III. Consideration of Director Nominees
A. Identification, Consideration, Evaluation and Selection of Nominees.
1. The Committee (or its representatives) shall identify persons to consider as directors from time to time as the need arises, such as in anticipation of the resignation, death or retirement of a director, and may engage outside search firms and consultants and seek input from others for such purposes.
2. The Committee may, but is not required to, consider proposed director nominees who are recommended or suggested by persons other than Committee members, such as the Funds Management, independent auditors, legal counsel and other service providers, search firms, consultants and shareholders of the Funds.
3. In considering proposed director nominees, the Committee may review resumes and other biographical information about the candidates, conduct background checks, consult with references, conduct interviews and meet as needed to discuss candidates.

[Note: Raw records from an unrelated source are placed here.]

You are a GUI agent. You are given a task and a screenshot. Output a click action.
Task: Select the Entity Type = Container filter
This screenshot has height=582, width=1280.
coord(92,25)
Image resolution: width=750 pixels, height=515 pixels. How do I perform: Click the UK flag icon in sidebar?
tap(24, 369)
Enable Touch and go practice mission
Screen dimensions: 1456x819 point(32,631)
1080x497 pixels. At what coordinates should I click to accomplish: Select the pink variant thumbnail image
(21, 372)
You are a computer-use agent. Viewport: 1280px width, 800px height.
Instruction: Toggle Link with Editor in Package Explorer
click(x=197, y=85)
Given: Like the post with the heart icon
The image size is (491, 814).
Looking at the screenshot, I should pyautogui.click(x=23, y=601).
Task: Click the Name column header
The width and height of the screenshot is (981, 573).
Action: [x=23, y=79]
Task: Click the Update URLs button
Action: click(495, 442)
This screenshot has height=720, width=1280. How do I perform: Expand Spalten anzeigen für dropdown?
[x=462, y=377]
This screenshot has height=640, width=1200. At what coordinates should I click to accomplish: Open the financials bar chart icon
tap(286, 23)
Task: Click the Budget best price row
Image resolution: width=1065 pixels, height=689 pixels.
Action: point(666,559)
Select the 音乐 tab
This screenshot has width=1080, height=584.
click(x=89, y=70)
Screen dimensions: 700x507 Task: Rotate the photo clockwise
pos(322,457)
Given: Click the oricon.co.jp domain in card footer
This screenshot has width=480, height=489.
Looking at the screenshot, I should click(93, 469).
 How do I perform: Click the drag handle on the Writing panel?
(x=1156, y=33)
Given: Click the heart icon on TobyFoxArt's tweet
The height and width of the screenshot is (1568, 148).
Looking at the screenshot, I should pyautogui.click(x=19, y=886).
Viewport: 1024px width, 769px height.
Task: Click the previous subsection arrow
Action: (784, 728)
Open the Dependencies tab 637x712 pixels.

B. Director Qualifications
1. Factors to be considered by the Committee for determining persons for recommendation or selection as directors may include the following, among others that the Committee may deem appropriate: the candidate’s judgment; skill; business and professional experience (particularly in comparable industries and in relation to the experience of other directors); other directorship experience, special expertise, if any; commitment, willingness and ability to serve; education; place of residence and proximity or convenience to the Funds’ principal offices; character and integrity; public profile and community involvement; diversity; ability to work with others; independence; and nature of any relationships with the Funds or its management and other directors.
2. No person shall be recommended or nominated by the Committee unless the Committee is satisfied that the person understands and agrees to discharge his fiduciary duties to the shareholders of the Funds and that the appointment or election of such person as a director is in the best interests of the Funds and their shareholders.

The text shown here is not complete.